4.2.1 The Yale database

The recognition results using the face recognition method based on 2DLPP [3], 2DDCT, 2DDCT + 2DLPP [8], wavelet + Improved 2DPCA [7] and wavelet + 2DLPP [17] are computed for comparison. The experimental results are shown in Table 3. The proposed approach can recognize the face images better than other methods and has better robustness for various illuminations, facial expressions, gait and with glasses or not.

Table 3 The ARAs on the Yale database (%)

4.2.2 The CMU PIE Pose C09 database

The recognition results using the face recognition method based on 2DLPP [3], 2DDCT, 2DDCT + 2DLPP [8], wavelet + Improved 2DPCA [7] and wavelet + 2DLPP [17] are computed for comparison. The experimental results are shown in Table 4. The proposed approach can recognize the face images better than other methods and has better robustness for various illuminations, facial expressions.

Table 4 The ARAs on the CMU PIE Pose C09 database (%)

4.2.3 The EYB database

The recognition results using the face recognition method based on 2DLPP [3], 2DDCT, 2DDCT + 2DLPP [8], wavelet + Improved 2DPCA [7], wavelet + 2DLDA, wavelet + 2DLPP [17] and multi-wavelet and sparse (MLL + sparse) [22] are computed to compare, where the GHM multi-wavelet and approximation order prefilter are selected in this paper.
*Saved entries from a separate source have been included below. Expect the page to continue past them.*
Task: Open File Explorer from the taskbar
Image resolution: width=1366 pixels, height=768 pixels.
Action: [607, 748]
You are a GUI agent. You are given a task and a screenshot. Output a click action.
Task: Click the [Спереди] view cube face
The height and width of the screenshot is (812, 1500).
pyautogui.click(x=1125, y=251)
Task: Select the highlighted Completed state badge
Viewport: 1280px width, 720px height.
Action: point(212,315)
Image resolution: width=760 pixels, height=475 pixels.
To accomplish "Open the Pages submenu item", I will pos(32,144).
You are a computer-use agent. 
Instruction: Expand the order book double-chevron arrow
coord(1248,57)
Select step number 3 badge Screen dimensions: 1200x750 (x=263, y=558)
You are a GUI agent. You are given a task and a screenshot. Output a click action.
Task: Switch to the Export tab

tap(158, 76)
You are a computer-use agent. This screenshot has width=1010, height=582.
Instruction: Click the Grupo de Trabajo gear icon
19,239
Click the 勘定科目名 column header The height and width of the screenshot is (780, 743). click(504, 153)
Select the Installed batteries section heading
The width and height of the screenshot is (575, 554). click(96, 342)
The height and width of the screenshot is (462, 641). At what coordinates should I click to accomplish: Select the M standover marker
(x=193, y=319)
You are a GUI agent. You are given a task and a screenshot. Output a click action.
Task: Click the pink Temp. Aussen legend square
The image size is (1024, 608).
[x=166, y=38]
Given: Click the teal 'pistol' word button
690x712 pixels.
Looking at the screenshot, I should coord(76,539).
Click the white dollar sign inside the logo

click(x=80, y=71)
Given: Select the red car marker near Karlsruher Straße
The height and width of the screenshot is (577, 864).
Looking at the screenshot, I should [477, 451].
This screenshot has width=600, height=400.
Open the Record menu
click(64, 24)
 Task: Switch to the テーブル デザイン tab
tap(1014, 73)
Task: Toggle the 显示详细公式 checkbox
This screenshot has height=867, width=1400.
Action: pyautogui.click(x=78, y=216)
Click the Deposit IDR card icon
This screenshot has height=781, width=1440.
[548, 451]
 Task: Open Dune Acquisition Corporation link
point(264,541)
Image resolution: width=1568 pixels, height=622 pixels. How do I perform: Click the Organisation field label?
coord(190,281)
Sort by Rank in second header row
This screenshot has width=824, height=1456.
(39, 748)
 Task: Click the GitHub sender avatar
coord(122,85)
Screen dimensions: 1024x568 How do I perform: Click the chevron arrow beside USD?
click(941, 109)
The experimental results are shown in Table 5. The proposed approach can recognize the face images more effective than other methods and has better robustness for various illuminations, facial expressions.

Table 5 The ARAs on the EYB database (%)

According to Tables 1, 2, 3, 4 and 5 and Figs. 5, 6, 8, 9, 11 and 12, it is proved that the proposed face recognition method based on LBP + 2DLPP in this paper has better recognition results than the DLPP, 2DDCT, 2DDCT + 2DLPP, wavelet + Improved 2DPCA, wavelet + 2DLPP and MLL + sparse methods and has better robustness for various illumination, facial expressions and shields, especially for the small number of training samples. In addition, an effective 2DLPP dimension selection method is given by experiments, which proves the proposed method can effectively decrease the feature dimension.

5 Conclusions

In this paper, an approach to face recognition is proposed by using LBP and 2DLPP, in which LBP enhances the face image detailed features and 2DLPP preserves not only the effective information of a face image with less dimensions, but also the space structure information of a face image. The experimental results on the Yale dataset, the EYB dataset and the CMU PIE C09 dataset show that the proposed methods can effectively achieve better recognition results and has higher robustness than the face recognition methods based on 2DLPP, 2DDCT, 2DDCT + 2DLPP and wavelet + I2DPCA and wavelet + 2DLPP. However the proposed method cannot obtain a high recognition rate for the database with different poses, so our next work is to study the relative method to solve it.